Needless to say, I will not return there for vacation and I caution others to beware of Lyme on the Vineyard. I know that it could have been worse, and thank God I am alive to tell my story.

Ann Hamilton

New York city

PAEaN TO JOE ALLEN

Editors, Vineyard Gazette:

Joseph Chase Allen (1892-1987) was the Vineyard Gazette Wheelhouse Loafer for 50 years, from 1925 to 1975, and he also wrote the With the Fishermen column. He was a romantic, poet and prose writer who artfully blended fact and fiction with a wry Yankee humor and individualism. He was an astute observer of the local scene described in his numerous columns and in several books, the most famous of which was a book of verse titled Fireside Tales, where every poem began with “Longside the stove at Sanderson’s.” Sanderson’s is Alley’s General Store today.

Perhaps his most famous column where he scooped the world press was his discovery of FDR anchored at Tarpaulin Cove off Naushon Island, in the presidential yacht, seen quietly fishing in early 1947. Roosevelt was on his way to meet Winston Churchill, at sea, for the conference that resulted in the Atlantic Charter of August 14, 1947.

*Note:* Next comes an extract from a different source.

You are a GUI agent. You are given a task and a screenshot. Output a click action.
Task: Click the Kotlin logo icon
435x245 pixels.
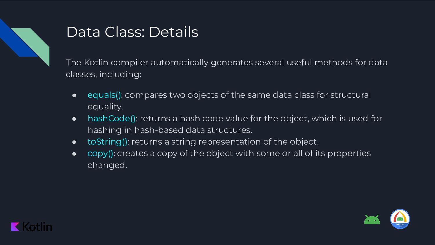(15, 227)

Joe was Yankee Magazine’s Oracle for 30 years and the father of award-winning editor, journalist and author Everett Allen (1926-1990). He was a Chilmark native and a Tisbury High School graduate who composed all his material on his beloved, huge Olivetti manual typewriter that sat, like the icon it was, on a solid table in his first floor workroom and office, a spartan environment. Joe’s landmark, fine and wide, shingled house is at 173 Main street, Vineyard Haven, now the corner of Crocker avenue, with an open but covered porch on the west end. When he was in residence, an American flag with staff was affixed to the front of the house.

At the time of his death, obituary and tributes, it was not known if he had a mentor or who had influenced him and his writing intellectually. But he had told me in an interview at his home, circa 1972, that the person was John Clark Ridpath (1847-1900), a professor and 1863 graduate of Indiana Asbury University, now DePauw University in Greencastle, Ill., approximately 35 miles west of Indianapolis. Ridpath also had an advanced degree from Syracuse University, obtained in 1879.

Ridpath wrote and published a highly interesting and readable, although monumental, text of four books in a single volume, published in 1883, 707 pages, titled History of the United States. A later 1927 edition, 887 pages, was published in two volumes by his own publishing company. These two editions were highly accessible. The 1883 edition had 11 single or double folios of color maps or charts; the 1927 edition had six. Both editions were plentifully illustrated with carefully selected engravings or pictographs. He also published Ridpath’s Histories of the United States which had so stimulated and influenced a young Joe Allen, who had read them from a very young age.

Peter Colt Josephs

Chilmark

BEATLEMANIA

Editors, Vineyard Gazette:

As an admitted Beatles fan(atic), but skeptical of Beatles wannabes, I was hesitant to attend O.Beatles! at the Oak Bluffs School last weekend. However, Brian Weiland and Shelagh Smilie led their students through an endearing performance, with startlingly familiar singing and creatively imaginative choreography, supremely supported by a super band. It was a joy to watch. I went twice. I want to see it again.